Should I make them a full and final offer? This would be to the detriment of the other creditors however.

 

Will scan the paperwork in and post it on here.

Link to post
Share on other sites

Hi, bladeboy.

 

This 'link' might help...............

 

http://www.consumeractiongroup.co.uk/forum/debt-collection-industry/112326-dcas-statutory-demands-few.html

 

Regards.

 

Scott.

Any advice I give is honest and in good faith.:)

If in doubt, you should seek the opinion of a Qualified Professional.

If you can, please donate to this site.

Help keep it up and active, helping people like you.

If you no longer require help, please do what you can to help others

RIP: Rooster-UK - MARTIN3030 - cerberusalert

Link to post
Share on other sites

What is the debt for ..... creditcard/storecard/loan/overdraft ?
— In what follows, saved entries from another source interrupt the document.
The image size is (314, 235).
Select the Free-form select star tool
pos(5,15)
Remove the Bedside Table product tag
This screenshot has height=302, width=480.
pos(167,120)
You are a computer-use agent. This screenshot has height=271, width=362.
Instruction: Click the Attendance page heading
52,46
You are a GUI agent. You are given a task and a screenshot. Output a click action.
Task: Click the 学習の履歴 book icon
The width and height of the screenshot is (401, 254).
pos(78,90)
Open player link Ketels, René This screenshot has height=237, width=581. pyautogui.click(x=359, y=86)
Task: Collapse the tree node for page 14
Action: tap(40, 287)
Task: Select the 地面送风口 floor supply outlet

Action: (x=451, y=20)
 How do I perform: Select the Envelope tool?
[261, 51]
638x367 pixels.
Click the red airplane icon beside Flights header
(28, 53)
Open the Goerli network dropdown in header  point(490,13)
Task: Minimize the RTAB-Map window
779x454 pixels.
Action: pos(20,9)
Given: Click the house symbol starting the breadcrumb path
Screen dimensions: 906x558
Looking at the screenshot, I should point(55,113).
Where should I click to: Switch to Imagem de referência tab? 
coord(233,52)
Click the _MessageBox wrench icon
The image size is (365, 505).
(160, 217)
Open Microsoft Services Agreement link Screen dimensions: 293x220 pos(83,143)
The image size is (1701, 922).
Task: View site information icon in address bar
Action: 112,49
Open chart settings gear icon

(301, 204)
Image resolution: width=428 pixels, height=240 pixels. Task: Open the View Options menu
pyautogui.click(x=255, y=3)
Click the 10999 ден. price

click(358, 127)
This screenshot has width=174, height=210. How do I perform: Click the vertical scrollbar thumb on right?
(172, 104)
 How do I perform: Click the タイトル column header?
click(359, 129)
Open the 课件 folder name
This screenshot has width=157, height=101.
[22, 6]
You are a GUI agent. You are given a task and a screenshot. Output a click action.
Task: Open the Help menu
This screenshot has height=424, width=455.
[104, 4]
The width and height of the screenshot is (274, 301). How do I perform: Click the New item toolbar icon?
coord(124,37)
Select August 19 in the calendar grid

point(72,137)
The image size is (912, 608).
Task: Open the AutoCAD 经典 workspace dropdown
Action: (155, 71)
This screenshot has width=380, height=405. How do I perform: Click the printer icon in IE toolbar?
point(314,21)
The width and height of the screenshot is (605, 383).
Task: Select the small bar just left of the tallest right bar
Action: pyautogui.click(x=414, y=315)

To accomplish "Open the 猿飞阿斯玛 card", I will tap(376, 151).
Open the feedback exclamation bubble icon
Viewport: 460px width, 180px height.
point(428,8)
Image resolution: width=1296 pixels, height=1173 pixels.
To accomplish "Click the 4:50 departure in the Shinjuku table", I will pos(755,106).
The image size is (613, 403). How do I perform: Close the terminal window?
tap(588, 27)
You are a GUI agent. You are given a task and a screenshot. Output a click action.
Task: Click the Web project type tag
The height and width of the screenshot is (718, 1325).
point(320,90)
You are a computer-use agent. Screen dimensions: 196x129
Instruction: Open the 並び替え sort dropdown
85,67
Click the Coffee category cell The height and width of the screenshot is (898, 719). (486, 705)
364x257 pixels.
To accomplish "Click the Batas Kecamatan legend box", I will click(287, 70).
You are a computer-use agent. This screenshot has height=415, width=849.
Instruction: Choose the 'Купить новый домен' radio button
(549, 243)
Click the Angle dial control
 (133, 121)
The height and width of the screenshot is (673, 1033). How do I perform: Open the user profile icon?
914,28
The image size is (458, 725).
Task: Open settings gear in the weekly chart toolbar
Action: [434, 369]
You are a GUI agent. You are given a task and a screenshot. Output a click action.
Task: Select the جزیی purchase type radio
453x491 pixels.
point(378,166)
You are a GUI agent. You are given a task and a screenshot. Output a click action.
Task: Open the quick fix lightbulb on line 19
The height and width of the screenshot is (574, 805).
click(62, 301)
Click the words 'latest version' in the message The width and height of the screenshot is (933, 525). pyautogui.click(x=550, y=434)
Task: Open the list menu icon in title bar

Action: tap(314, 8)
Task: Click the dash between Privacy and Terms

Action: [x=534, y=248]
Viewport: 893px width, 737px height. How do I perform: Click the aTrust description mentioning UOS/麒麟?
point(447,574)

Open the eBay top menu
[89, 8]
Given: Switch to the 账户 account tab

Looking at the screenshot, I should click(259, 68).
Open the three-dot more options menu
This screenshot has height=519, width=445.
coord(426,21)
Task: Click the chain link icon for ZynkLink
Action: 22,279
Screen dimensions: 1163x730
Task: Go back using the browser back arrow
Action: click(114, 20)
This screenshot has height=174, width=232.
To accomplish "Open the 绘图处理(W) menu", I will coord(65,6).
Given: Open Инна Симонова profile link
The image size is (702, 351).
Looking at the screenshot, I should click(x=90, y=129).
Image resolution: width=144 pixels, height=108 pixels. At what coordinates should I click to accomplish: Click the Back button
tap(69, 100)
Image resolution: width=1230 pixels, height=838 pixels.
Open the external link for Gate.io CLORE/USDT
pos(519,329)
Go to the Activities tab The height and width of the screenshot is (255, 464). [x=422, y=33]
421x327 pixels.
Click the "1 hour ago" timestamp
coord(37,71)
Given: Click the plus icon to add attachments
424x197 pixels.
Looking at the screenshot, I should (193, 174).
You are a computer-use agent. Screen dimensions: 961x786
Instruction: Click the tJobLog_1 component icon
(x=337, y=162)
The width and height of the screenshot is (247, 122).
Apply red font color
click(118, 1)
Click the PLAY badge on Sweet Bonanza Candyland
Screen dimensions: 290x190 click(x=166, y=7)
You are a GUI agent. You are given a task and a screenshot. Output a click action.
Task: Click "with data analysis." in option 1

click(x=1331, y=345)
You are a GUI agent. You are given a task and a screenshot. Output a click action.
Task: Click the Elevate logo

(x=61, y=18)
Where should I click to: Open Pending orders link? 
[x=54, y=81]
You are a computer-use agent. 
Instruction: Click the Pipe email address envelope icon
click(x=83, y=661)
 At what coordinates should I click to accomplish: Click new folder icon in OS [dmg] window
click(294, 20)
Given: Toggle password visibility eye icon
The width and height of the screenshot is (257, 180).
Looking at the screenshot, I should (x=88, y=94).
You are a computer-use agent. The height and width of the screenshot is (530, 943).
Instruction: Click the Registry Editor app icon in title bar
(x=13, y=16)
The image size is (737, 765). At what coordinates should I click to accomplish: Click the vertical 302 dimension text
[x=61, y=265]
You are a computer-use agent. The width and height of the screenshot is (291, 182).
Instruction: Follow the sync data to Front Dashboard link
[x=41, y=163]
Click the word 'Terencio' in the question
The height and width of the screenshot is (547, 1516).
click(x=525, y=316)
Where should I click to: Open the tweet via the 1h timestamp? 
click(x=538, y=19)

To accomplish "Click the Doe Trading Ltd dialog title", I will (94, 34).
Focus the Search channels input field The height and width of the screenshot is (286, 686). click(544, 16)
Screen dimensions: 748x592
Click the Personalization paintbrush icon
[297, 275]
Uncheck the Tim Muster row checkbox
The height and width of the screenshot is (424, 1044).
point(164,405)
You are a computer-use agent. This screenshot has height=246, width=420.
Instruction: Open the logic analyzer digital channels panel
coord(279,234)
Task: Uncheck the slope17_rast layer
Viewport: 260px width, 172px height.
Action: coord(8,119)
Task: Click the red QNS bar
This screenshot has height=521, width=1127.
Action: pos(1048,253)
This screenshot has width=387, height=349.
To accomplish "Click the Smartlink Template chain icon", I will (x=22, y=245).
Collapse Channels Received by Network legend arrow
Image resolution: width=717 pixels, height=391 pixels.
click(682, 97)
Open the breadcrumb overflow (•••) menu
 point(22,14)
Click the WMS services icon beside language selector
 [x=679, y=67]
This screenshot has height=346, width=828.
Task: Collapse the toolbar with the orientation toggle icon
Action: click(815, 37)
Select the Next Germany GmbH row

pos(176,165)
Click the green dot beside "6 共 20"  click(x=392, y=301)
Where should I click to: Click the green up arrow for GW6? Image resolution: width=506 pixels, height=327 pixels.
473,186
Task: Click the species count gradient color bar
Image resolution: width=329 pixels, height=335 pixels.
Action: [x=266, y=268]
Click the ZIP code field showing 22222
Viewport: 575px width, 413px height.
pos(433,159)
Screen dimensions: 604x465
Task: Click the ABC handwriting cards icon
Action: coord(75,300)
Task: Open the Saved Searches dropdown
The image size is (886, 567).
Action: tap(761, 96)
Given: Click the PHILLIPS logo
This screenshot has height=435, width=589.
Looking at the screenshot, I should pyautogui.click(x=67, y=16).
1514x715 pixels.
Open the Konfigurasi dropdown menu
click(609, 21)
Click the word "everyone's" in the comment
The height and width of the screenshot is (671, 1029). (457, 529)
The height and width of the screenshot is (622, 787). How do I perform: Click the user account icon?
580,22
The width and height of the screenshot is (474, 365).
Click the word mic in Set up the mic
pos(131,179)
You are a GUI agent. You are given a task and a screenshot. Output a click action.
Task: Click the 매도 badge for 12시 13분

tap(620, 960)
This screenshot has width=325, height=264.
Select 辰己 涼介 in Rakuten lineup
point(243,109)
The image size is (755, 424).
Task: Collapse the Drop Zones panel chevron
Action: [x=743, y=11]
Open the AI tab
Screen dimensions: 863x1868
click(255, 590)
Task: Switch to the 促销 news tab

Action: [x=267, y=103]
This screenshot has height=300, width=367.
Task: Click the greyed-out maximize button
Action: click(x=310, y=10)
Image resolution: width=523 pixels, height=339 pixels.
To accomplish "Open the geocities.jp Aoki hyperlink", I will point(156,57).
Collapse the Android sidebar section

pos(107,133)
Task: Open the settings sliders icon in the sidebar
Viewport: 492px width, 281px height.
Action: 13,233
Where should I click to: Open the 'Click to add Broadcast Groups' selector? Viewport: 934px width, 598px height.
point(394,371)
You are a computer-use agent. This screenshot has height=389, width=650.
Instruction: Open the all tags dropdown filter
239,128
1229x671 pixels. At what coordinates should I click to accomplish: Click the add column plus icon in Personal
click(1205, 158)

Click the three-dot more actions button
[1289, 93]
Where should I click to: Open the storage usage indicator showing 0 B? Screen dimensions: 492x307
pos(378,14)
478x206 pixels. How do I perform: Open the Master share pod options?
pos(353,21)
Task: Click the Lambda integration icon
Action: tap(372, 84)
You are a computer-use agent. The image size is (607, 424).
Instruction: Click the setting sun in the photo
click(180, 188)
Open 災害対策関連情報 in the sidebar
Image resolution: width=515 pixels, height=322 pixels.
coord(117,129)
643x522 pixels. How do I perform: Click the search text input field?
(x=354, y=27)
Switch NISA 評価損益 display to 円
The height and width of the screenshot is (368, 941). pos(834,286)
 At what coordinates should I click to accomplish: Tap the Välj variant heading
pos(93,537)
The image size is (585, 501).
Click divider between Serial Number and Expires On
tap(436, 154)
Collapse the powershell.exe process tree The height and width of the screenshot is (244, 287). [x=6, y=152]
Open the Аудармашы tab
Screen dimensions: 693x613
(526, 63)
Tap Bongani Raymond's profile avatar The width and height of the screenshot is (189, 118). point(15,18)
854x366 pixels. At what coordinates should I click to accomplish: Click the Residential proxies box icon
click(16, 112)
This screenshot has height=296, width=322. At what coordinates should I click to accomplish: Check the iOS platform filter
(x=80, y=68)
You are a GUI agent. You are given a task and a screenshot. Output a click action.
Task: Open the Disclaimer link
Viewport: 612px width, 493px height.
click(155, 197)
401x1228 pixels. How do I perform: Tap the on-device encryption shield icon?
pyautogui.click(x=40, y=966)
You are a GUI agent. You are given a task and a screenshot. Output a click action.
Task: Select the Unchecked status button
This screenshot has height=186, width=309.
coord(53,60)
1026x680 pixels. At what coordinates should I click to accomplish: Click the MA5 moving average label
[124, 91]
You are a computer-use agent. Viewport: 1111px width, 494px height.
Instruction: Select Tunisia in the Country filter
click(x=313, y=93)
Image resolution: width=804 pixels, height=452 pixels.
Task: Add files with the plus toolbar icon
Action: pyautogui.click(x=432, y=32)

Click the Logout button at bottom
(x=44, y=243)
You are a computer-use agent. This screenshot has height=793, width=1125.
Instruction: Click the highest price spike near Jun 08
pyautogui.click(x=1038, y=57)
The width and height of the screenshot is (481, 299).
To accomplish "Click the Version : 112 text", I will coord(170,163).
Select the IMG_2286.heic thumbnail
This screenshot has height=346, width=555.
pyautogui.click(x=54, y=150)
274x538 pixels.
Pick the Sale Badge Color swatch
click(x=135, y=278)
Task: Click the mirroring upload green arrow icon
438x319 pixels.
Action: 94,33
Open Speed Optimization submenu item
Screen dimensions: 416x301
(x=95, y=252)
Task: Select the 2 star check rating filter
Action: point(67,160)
Are there any charges on the debt ?

When was the last payment/written acknowldgement of the debt by you?

 

 

The reason they want you to phone them is so they can strong arm you into making a payment to them.

 

You will need forms 6.4 & 6.5 from here Forms your local county court may deal with the set aside

Link to post
Share on other sites

Right, thanks for the help so far.

 

The debt is a 'Goldfish' credit card. The last payment was made via Giro Slip at the bottom of the statement sent out to me - last payment was probably paid about 2 months ago.

 

When 1st started writing I asked them to confirm their status ect because I hadn't received anything from the previous handler that they were acting. They have ignored all written correspondence and sent out the usual 'stop ignoring us, call us' letters. There is no breakdown of costs or charges so I don't know.

 

Questions:

 

  1. Is the issue of a CCA request after the receipt of the SD fatal to the process in terms of potential set aside?
  2. Would the matter necessarily be heard at my local county court or would I hav to travel to where they issue?
  3. Property is motgaged to the tune of £155,000 - had a valuation of £138,00. Is it worth pointing this out to them.
  4. If the process goes to court and they do turn up, would a time order be granted should I be able to raise the finances within a couples of months?
  5. Would this be allowed if it prejudiced the interests of other creditors even though they did not form part of the process at that point.

Many thanks guys.

Link to post
Share on other sites

It came by post right?

 

If so, read this.

 

As to your questions:

 

1 a CCA request may be linked to the receipt of a SD as evidence of the receipt of the SD

 

2 An application to set aside a SD or to hear a bankruptcy petition should be heard at the county court having bankruptcy jurisdiction over where the debtor resides or carries on business.

 

3 Provided you mention this off the record, yes.

 

4 A petition may be adjourned and often is at the debtor's request for the purpose of enabling the debtor to discharge the debt. However, the likelihood of your being able to raise finance post presentation of the petition is poor in my opinion. An application to adjourn on the prospect the debtor might raise finance would be refused. A loan to the debtor would simply add to his liabilities and result in the debtor preferring his petitioning creditor to his other liabilities (like the lender).

 

5 See 4 with short answer 'no, not allowed'. Preferment of one creditor over another (ie preferment constituing prejudice) would be a preferment likely to be set aside in the bankruptcy in order to achieve equality of status between those creditors sharing that status.

 

x20

Link to post
Share on other sites

So, what do I do here then?

 

I have a CCA request prepared and have not made any mention of SD receipt - it's just a plain and simple CCA request - send it or not send it?

 

With reference to showing evidence of my negative equity, presumably this should be sent without prejudice along with why haven't I heard from you? Should I also outline my total debt? In the scheme of things 1st Crud are way down the list and if they petitioned for BK they would end up with nothing.

 

I am in a position to pay about or just over 50% of the claimed debt. Would it be wise to send such an offer without prejudice?

Link to post
Share on other sites

If it was me in your shoes, I would apply to get it set aside within 18 days of the receipt of the demand, and claim back my costs !!!

 

All they have sent you is a letter saying 'YOU OWE US THIS' then they have the nerve to send you a demand without providing....

 

No Agreement (that has to contain the prescribed terms)

 

No default notice in the prescribed manner

 

No notices of assignment from the alleged original creditor or from 1st Credit

 

No statements for the duration of the agreement (excessive penalty charges ???!!)

 

No doubt Mr Silcocks name is on there - you try ringing him and you will never get through !!! Read this -

 

A statutory demand must show a named person or persons from the Creditor or their agent/solicitor whom you can contact directly. This is Rule 6.2 of The insolvency Rules 1986.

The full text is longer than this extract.